**WHAT YOU ARE ASKED TO DO**
Here are records with pictures in them. Copy all of them exactly and leave the pictures out.

**RECORDS SHOWN**

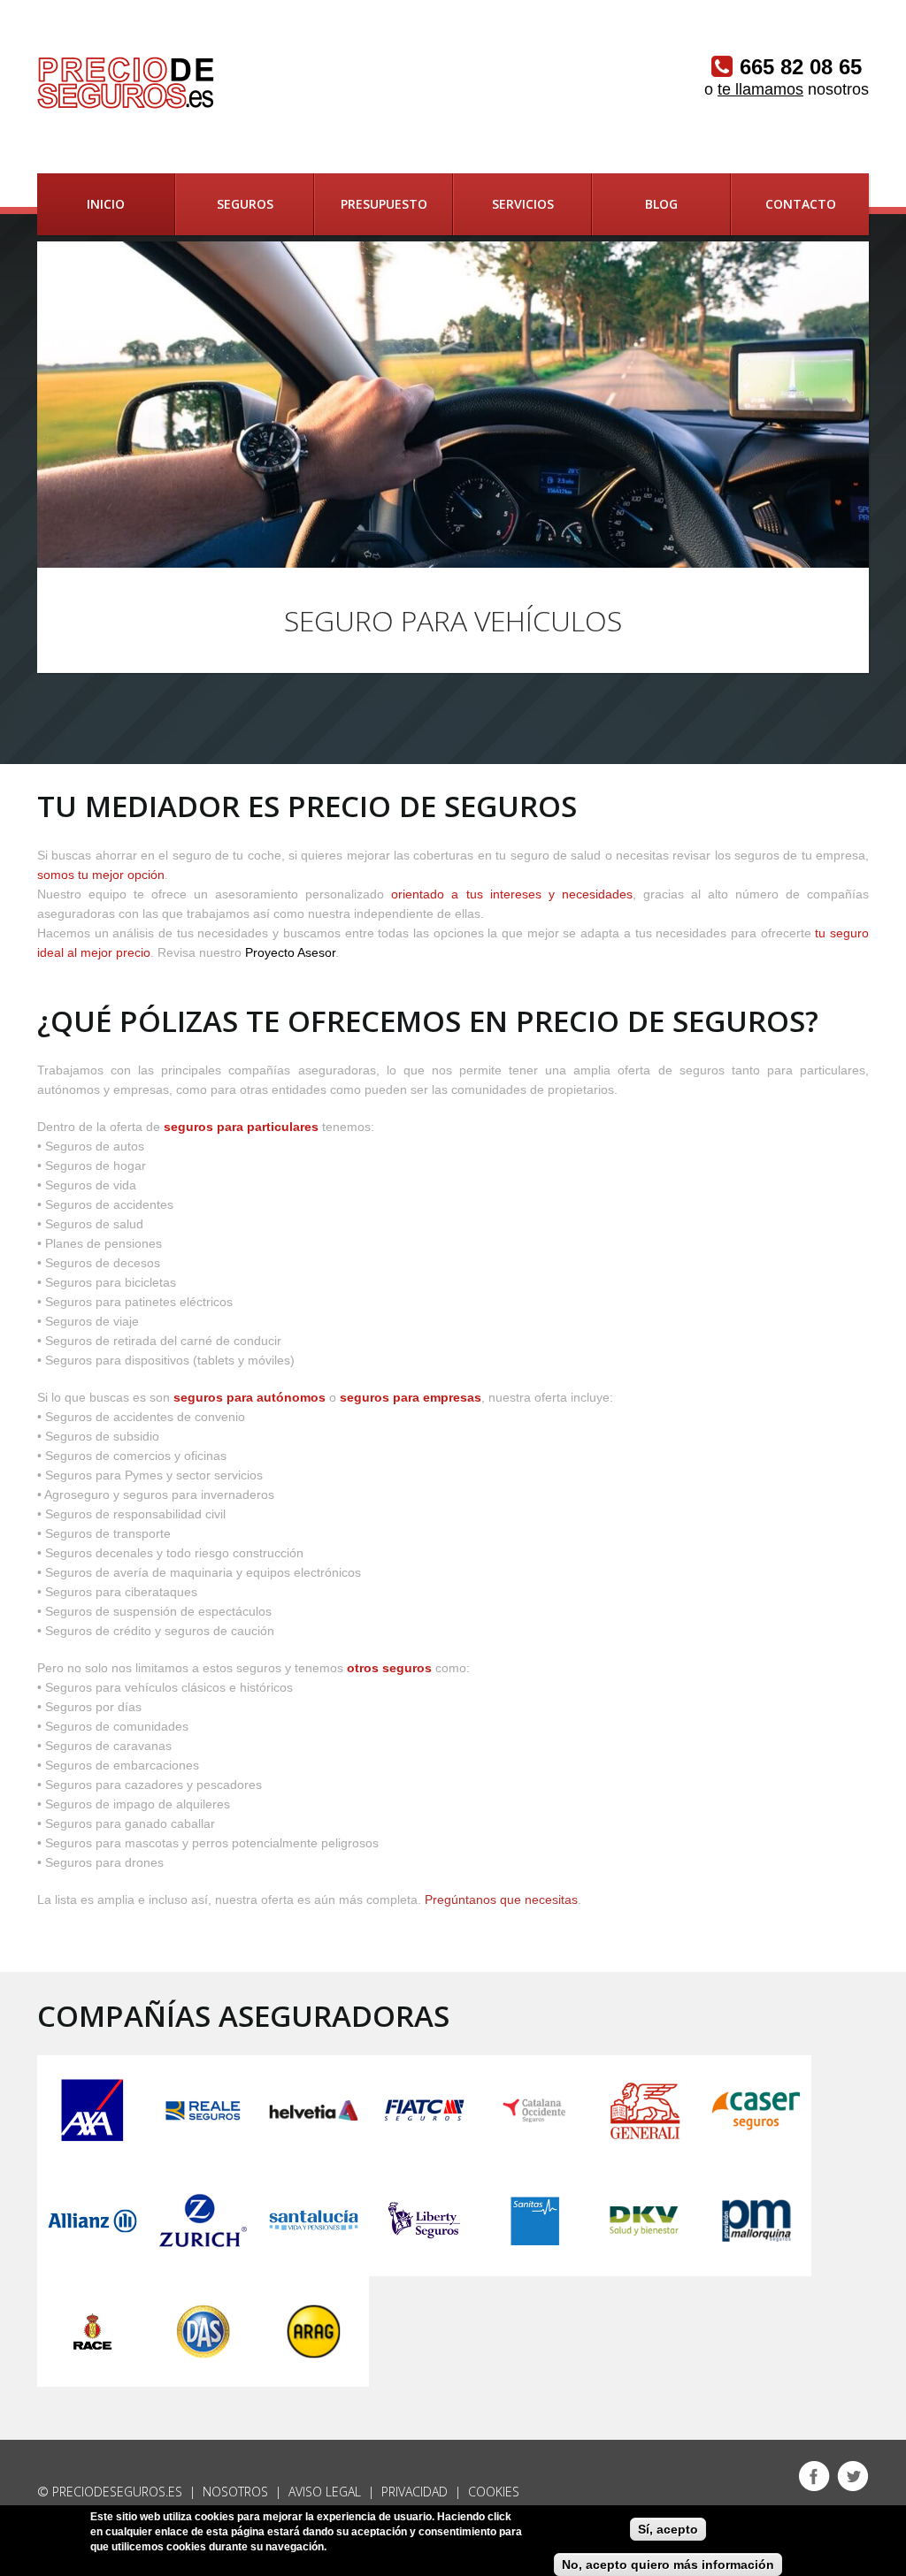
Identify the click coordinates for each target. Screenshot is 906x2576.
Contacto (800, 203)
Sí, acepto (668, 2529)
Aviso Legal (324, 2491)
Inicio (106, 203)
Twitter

**ANSWER BELOW**
Identify the click coordinates for each target. Screenshot is 906x2576.
Contacto (800, 203)
Sí, acepto (668, 2529)
Aviso Legal (324, 2491)
Inicio (106, 203)
Twitter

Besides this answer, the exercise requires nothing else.